*Input for this task*.
== Segment start ==
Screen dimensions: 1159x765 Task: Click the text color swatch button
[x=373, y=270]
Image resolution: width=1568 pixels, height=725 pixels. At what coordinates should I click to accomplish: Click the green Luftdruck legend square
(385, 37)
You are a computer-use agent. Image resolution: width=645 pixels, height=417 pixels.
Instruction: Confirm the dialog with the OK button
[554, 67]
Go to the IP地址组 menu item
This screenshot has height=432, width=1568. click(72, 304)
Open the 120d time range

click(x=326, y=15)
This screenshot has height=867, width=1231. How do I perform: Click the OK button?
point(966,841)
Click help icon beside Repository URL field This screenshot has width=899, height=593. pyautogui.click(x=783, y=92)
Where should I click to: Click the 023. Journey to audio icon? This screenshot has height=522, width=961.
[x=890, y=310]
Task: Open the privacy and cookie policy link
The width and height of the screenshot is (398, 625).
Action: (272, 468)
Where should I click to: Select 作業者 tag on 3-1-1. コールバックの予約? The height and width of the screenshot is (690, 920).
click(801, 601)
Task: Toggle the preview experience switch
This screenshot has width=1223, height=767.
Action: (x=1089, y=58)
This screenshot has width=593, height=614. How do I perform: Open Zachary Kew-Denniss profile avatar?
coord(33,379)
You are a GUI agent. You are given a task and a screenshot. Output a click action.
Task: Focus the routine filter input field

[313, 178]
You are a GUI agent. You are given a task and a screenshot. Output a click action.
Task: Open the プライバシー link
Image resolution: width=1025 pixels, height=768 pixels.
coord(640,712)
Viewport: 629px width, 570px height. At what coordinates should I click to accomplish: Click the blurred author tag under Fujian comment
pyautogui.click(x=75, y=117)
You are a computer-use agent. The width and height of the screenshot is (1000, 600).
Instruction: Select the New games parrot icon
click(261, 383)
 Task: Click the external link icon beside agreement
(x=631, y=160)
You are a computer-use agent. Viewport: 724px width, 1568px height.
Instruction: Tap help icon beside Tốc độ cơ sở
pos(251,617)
== Segment end ==
*Work to complete*. Write the data back out verbatim.

*Expected answer*.
Screen dimensions: 1159x765 Task: Click the text color swatch button
[x=373, y=270]
Image resolution: width=1568 pixels, height=725 pixels. At what coordinates should I click to accomplish: Click the green Luftdruck legend square
(385, 37)
You are a computer-use agent. Image resolution: width=645 pixels, height=417 pixels.
Instruction: Confirm the dialog with the OK button
[554, 67]
Go to the IP地址组 menu item
This screenshot has height=432, width=1568. click(72, 304)
Open the 120d time range

click(x=326, y=15)
This screenshot has height=867, width=1231. How do I perform: Click the OK button?
point(966,841)
Click help icon beside Repository URL field This screenshot has width=899, height=593. pyautogui.click(x=783, y=92)
Where should I click to: Click the 023. Journey to audio icon? This screenshot has height=522, width=961.
[x=890, y=310]
Task: Open the privacy and cookie policy link
The width and height of the screenshot is (398, 625).
Action: (272, 468)
Where should I click to: Select 作業者 tag on 3-1-1. コールバックの予約? The height and width of the screenshot is (690, 920).
click(801, 601)
Task: Toggle the preview experience switch
This screenshot has width=1223, height=767.
Action: (x=1089, y=58)
This screenshot has width=593, height=614. How do I perform: Open Zachary Kew-Denniss profile avatar?
coord(33,379)
You are a GUI agent. You are given a task and a screenshot. Output a click action.
Task: Focus the routine filter input field

[313, 178]
You are a GUI agent. You are given a task and a screenshot. Output a click action.
Task: Open the プライバシー link
Image resolution: width=1025 pixels, height=768 pixels.
coord(640,712)
Viewport: 629px width, 570px height. At what coordinates should I click to accomplish: Click the blurred author tag under Fujian comment
pyautogui.click(x=75, y=117)
You are a computer-use agent. The width and height of the screenshot is (1000, 600).
Instruction: Select the New games parrot icon
click(261, 383)
 Task: Click the external link icon beside agreement
(x=631, y=160)
You are a computer-use agent. Viewport: 724px width, 1568px height.
Instruction: Tap help icon beside Tốc độ cơ sở
pos(251,617)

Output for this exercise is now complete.